If the stream reports Access Denied errors:

  1. Confirm the KloudfuseFirehoseRole trust policy includes both firehose.amazonaws.com and logs.amazonaws.com as trusted principals:

    aws iam get-role \
      --role-name KloudfuseFirehoseRole \
      --query 'Role.AssumeRolePolicyDocument'
    bash
  2. Confirm the role has firehose:PutRecord and firehose:PutRecordBatch permissions:

    aws iam get-role-policy \
      --role-name KloudfuseFirehoseRole \
      --policy-name KloudfuseFirehosePermissions
    bash
  3. If using CloudWatch Logs subscription filters, the role also needs logs:PutSubscriptionFilter for the log group.

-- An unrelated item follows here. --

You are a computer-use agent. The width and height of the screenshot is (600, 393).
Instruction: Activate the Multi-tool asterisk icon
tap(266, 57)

Stream Stuck in CREATING State

A stream that stays in CREATING for more than a few minutes usually indicates an IAM role propagation delay. Wait 30 seconds and re-run the describe-delivery-stream command. If it remains stuck, delete and recreate the stream — IAM role ARNs referenced during stream creation must exist at the time of the API call.

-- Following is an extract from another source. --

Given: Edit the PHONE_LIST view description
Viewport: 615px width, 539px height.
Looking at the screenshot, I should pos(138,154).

aws firehose delete-delivery-stream --delivery-stream-name kloudfuse-metrics
bash

High Delivery Latency

Firehose buffers records before delivery based on the SizeInMBs and IntervalInSeconds hints. The default configuration (4 MB or 60 seconds, whichever comes first) means data can be up to 60 seconds old when it arrives in Kloudfuse.

To reduce latency, lower the interval:

aws firehose update-destination \
  --delivery-stream-name kloudfuse-metrics \
  --current-delivery-stream-version-id 1 \
  --destination-id destinationId-000000000001 \
  --http-endpoint-destination-update '{
    "BufferingHints": {
      "SizeInMBs": 1,
      "IntervalInSeconds": 15
    }
  }'
bash
The minimum IntervalInSeconds is 15 seconds. Lowering this increases the number of HTTP requests to the Kloudfuse ingester.